Problem details: What is needed here is an exact printout of the data, with no pictures included.

[Excerpts from a dataset]
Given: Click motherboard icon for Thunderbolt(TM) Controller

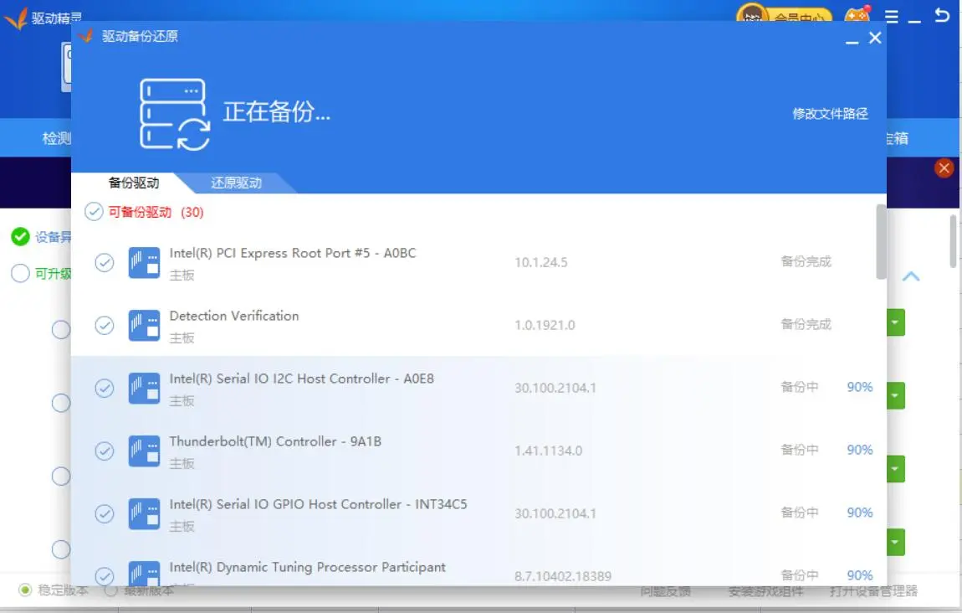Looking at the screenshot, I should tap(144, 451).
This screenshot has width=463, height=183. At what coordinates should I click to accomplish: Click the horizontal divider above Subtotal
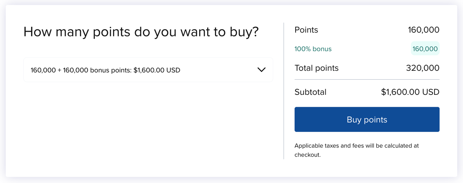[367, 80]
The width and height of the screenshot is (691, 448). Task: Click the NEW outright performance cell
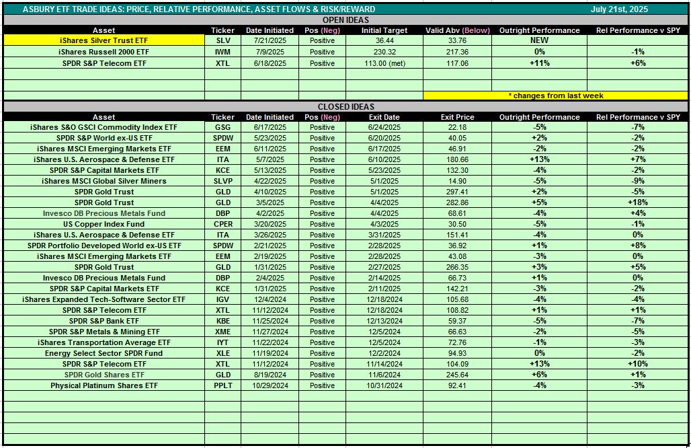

Answer box:
Given: Click motherboard icon for Thunderbolt(TM) Controller

Looking at the screenshot, I should tap(144, 451).
This screenshot has width=463, height=183. At what coordinates should I click to accomplish: Click the horizontal divider above Subtotal
[367, 80]
The width and height of the screenshot is (691, 448). Task: Click the NEW outright performance cell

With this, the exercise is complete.